## About this task
The answer should consist of all the entries, repeated word for word.

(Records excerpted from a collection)

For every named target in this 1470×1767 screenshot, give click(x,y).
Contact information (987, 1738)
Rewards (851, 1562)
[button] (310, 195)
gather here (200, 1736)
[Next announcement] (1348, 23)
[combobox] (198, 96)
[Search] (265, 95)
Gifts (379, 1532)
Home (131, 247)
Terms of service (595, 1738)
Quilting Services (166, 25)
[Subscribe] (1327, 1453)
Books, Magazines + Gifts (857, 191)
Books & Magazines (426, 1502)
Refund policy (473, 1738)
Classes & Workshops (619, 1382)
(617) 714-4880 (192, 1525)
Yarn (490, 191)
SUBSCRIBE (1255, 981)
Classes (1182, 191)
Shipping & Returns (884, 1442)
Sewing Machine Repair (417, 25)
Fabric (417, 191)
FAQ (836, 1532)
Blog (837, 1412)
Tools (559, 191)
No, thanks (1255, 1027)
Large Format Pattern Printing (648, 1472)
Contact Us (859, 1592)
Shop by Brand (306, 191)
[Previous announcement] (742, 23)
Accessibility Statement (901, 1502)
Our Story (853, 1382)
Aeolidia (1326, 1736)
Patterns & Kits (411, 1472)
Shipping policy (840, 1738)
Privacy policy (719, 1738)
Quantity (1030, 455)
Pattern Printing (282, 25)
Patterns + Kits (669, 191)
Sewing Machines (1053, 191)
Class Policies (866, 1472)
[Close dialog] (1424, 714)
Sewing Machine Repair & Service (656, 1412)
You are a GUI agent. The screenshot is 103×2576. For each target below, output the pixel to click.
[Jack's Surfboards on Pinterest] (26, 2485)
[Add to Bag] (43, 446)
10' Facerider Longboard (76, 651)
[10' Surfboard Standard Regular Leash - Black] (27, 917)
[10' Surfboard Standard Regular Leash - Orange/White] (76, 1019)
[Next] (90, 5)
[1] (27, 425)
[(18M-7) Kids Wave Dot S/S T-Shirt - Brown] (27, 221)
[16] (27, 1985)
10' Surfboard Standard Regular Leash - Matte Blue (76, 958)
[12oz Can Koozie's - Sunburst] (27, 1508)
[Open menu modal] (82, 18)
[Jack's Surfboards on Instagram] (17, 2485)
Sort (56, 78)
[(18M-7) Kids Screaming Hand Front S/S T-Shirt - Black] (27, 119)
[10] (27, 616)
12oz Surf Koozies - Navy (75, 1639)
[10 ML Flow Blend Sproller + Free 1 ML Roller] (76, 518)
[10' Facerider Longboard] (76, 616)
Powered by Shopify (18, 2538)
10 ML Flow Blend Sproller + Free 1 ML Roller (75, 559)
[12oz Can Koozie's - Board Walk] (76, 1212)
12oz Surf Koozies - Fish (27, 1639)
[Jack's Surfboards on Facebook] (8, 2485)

## Solution to this task
For every named target in this 1470×1767 screenshot, give click(x,y).
Contact information (987, 1738)
Rewards (851, 1562)
[button] (310, 195)
gather here (200, 1736)
[Next announcement] (1348, 23)
[combobox] (198, 96)
[Search] (265, 95)
Gifts (379, 1532)
Home (131, 247)
Terms of service (595, 1738)
Quilting Services (166, 25)
[Subscribe] (1327, 1453)
Books, Magazines + Gifts (857, 191)
Books & Magazines (426, 1502)
Refund policy (473, 1738)
Classes & Workshops (619, 1382)
(617) 714-4880 (192, 1525)
Yarn (490, 191)
SUBSCRIBE (1255, 981)
Classes (1182, 191)
Shipping & Returns (884, 1442)
Sewing Machine Repair (417, 25)
Fabric (417, 191)
FAQ (836, 1532)
Blog (837, 1412)
Tools (559, 191)
No, thanks (1255, 1027)
Large Format Pattern Printing (648, 1472)
Contact Us (859, 1592)
Shop by Brand (306, 191)
[Previous announcement] (742, 23)
Accessibility Statement (901, 1502)
Our Story (853, 1382)
Aeolidia (1326, 1736)
Patterns & Kits (411, 1472)
Shipping policy (840, 1738)
Privacy policy (719, 1738)
Quantity (1030, 455)
Pattern Printing (282, 25)
Patterns + Kits (669, 191)
Sewing Machines (1053, 191)
Class Policies (866, 1472)
[Close dialog] (1424, 714)
Sewing Machine Repair & Service (656, 1412)
You are a GUI agent. The screenshot is 103×2576. For each target below, output the pixel to click.
[Jack's Surfboards on Pinterest] (26, 2485)
[Add to Bag] (43, 446)
10' Facerider Longboard (76, 651)
[10' Surfboard Standard Regular Leash - Black] (27, 917)
[10' Surfboard Standard Regular Leash - Orange/White] (76, 1019)
[Next] (90, 5)
[1] (27, 425)
[(18M-7) Kids Wave Dot S/S T-Shirt - Brown] (27, 221)
[16] (27, 1985)
10' Surfboard Standard Regular Leash - Matte Blue (76, 958)
[12oz Can Koozie's - Sunburst] (27, 1508)
[Open menu modal] (82, 18)
[Jack's Surfboards on Instagram] (17, 2485)
Sort (56, 78)
[(18M-7) Kids Screaming Hand Front S/S T-Shirt - Black] (27, 119)
[10] (27, 616)
12oz Surf Koozies - Navy (75, 1639)
[10 ML Flow Blend Sproller + Free 1 ML Roller] (76, 518)
[10' Facerider Longboard] (76, 616)
Powered by Shopify (18, 2538)
10 ML Flow Blend Sproller + Free 1 ML Roller (75, 559)
[12oz Can Koozie's - Board Walk] (76, 1212)
12oz Surf Koozies - Fish (27, 1639)
[Jack's Surfboards on Facebook] (8, 2485)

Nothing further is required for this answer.